El descarrilamiento de un tren de carga ocurrido la tarde del sábado 17 de enero en la capital de Zacatecas volvió a poner sobre la mesa una demanda que lleva años sin resolverse, sacar las vías del tren de la mancha urbana antes de que ocurra una tragedia con consecuencias fatales.
El percance registrado en el crucero de la vialidad Nezahualcóyotl, dejó al menos nueve vagones de un convoy de Ferromex, que transportaba maíz, fuera de las vías y quedando atravesados, provocando el cierre parcial de la circulación.
Las autoridades confirmaron que no hubo personas lesionadas ni víctimas mortales, aunque el saldo material incluyó nueve vagones dañados y cerca de 25 metros de vía férrea con desprendimiento total.
Luego del accidente, el Ayuntamiento de Zacatecas anunció que buscará formalmente la reubicación de las vías ferroviarias fuera de la zona urbana; el titular de la Coordinación de Protección Civil Municipal, Luis Felipe Santos Quintanilla, advirtió que el punto donde ocurrió el descarrilamiento se encuentra a escasos cinco o diez metros de viviendas, lo que representa un riesgo permanente para quienes habitan en el área.

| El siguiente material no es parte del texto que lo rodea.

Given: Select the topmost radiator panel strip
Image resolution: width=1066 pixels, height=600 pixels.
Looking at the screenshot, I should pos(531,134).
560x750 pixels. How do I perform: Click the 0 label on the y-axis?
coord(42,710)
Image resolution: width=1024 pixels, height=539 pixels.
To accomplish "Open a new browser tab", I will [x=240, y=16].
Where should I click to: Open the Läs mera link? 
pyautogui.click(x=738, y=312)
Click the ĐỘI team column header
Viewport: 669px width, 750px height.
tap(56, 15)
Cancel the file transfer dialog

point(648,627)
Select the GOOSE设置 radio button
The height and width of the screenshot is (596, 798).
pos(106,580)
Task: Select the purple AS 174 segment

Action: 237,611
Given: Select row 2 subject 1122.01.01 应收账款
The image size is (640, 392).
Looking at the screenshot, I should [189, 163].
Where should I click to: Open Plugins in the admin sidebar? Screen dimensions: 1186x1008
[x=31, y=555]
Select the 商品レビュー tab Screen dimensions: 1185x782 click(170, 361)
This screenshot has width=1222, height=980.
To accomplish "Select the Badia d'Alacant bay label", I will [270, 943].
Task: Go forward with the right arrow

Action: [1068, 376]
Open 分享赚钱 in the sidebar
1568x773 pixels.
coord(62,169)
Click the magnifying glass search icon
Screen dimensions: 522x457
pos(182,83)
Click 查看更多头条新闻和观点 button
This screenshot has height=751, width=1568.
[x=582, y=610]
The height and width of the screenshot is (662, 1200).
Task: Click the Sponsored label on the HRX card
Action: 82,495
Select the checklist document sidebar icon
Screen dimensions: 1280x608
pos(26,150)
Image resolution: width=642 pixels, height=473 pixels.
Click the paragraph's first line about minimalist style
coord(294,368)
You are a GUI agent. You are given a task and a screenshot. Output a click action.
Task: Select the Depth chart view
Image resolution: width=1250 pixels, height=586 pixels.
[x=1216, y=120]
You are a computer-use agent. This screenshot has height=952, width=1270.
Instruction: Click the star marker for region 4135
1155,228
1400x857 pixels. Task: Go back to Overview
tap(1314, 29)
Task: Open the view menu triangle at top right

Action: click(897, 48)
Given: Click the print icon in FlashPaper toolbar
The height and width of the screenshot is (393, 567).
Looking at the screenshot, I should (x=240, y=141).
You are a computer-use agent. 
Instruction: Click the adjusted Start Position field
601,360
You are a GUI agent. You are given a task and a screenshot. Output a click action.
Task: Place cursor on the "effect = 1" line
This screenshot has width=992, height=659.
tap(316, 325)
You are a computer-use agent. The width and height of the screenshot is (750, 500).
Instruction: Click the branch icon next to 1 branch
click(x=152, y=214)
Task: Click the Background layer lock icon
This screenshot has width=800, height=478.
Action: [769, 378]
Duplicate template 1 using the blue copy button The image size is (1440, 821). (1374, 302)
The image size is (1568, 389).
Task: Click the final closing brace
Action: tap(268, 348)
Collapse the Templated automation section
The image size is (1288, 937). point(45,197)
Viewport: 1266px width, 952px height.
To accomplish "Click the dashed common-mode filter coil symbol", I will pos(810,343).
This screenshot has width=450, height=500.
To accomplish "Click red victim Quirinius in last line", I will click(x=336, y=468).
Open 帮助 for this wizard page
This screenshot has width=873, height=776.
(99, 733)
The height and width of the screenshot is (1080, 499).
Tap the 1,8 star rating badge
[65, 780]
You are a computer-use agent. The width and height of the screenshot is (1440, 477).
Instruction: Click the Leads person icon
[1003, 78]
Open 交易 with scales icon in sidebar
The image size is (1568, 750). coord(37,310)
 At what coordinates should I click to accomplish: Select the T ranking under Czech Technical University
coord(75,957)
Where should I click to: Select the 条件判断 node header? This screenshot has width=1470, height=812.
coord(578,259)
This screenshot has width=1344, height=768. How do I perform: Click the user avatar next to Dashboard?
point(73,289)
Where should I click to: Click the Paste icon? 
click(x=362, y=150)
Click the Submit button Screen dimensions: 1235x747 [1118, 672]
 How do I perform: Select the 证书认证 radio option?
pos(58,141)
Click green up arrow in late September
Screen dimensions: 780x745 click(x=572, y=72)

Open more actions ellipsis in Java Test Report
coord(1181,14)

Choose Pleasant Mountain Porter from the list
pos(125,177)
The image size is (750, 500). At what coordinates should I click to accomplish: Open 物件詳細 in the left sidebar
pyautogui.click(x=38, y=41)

La discusión también llegó al ámbito federal. El senador de Morena, Saúl Monreal Ávila, hizo un llamado urgente a los gobiernos estatal y federal para destinar recursos que permitan retirar las vías del tren de la capital zacatecana. Recordó que se trata de una demanda histórica y sostuvo que no se puede esperar a que haya muertos para actuar.
El legislador señaló que en su momento propuso que recursos millonarios destinados a otras obras se canalizaran al retiro del ferrocarril de la zona urbana. Desde el Senado, adelantó que realizará los oficios necesarios ante la Secretaría de Infraestructura, Comunicaciones y Transportes para gestionar autorizaciones y presupuesto que permitan concretar un proyecto que ha sido postergado durante años.